The Connector
The Connector
Illustrated by Dana Sanmar and animated by Alexandra S. Badiu

 

Coretta Scott King was a trailblazer for the civil rights movement and the women’s rights movement during the second wave of feminism. As the wife of Martin Luther King Jr., she was a dedicated wife and mother while also fighting for the rights of women of all races.
During the second wave of feminism, a divide formed. The initially united force of women broke in half to create two separate ideological movements: equal rights feminism and radical feminism. In 1963, feminist writer Betty Friedan, wrote “The Feminine Mystique.” This nonfiction book pushed the second wave of feminism into a full scale movement. Friedan wrote and published the book at a time that most American women were dropping out of college to get married and leaving their degrees and dreams to run a household. This was the social norm of the time, and culturally there weren’t many other options acceptable for young girls. Yet Friedan, instead of getting married and dropping her degree, wrote a book. According to the book’s 50th anniversary description, it “gave a pitch-perfect description of the problem that ‘has no name:’ the insidious beliefs and institutions that undermine women’s confidence in their intellectual capabilities and kept them in the home.” Although, what about the women such as King who were mothers and activists?
The book was published in the same time period that the separation of the movement took place. Also right around this time, King was tasked with mothering four children. Yet, she chose to accompany her husband to events and protests, becoming a irreplaceable part of the civil rights movement. According to Stanford University, she held a “critical role in many of the civil rights campaigns of the 1950s and 1960s, performing in freedom concerts that included poetry recitation, singing, and lectures related to the history of the civil rights movement.”
In 1959, the couple traveled to India and King was overwhelmingly affected by the women she interacted with there. “As we traveled through the land, we were greatly impressed by the part women played in the political life of India, far more than in our own country,” she said. By 1962, she traveled to Geneva, Switzerland, to serve as a “Women’s Strike for Peace” delegate to the 17-nation Disarmament Conference.
King’s fight for race and gender equality continued in 1966 when she helped found the National Organization for Women (NOW). According to the King Center, “in 1974, Mrs. King formed a broad coalition of over 100 religious, labor, business, civil and women’s rights organizations dedicated to a national policy of full employment and equal economic opportunity.” She formed the Coalition of Consciousnesses consisting of over 800 human rights organizations and in 1990 served as the co-convener of the Soviet-American Women’s Summit in D.C.
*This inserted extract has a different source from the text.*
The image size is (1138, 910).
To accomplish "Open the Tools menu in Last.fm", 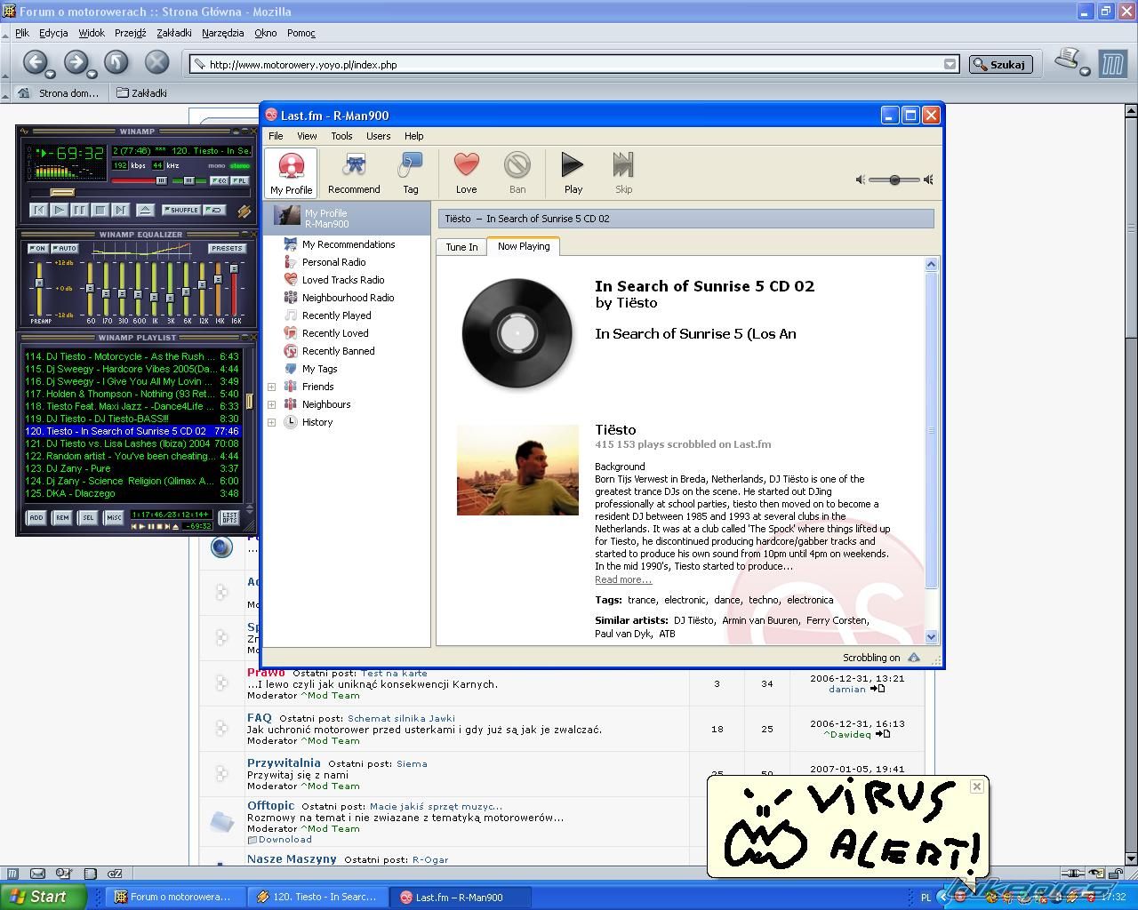I will coord(341,136).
King embodied everything a women could be while fighting for race and gender equal rights, following her dream, earning a degree, and living a happy life as a wife and mother. Following the second wave, we often, intentionally or unintentionally, separate the women who were happily married with kids from the feminists. Yet, King proves this isn’t the case. Feminism fights for women to have the same rights men do. It is a fight for equality and equality means women have the right to chose to be wives and mothers without being anti-feminist. Every woman is included in feminism, not just the ones who reject traditional female roles, such as Friedan. The feminist movement isn’t fighting to end marriage or motherhood, it’s fighting for the right to have equal opportunities with men when pursuing whatever it is that makes you happy.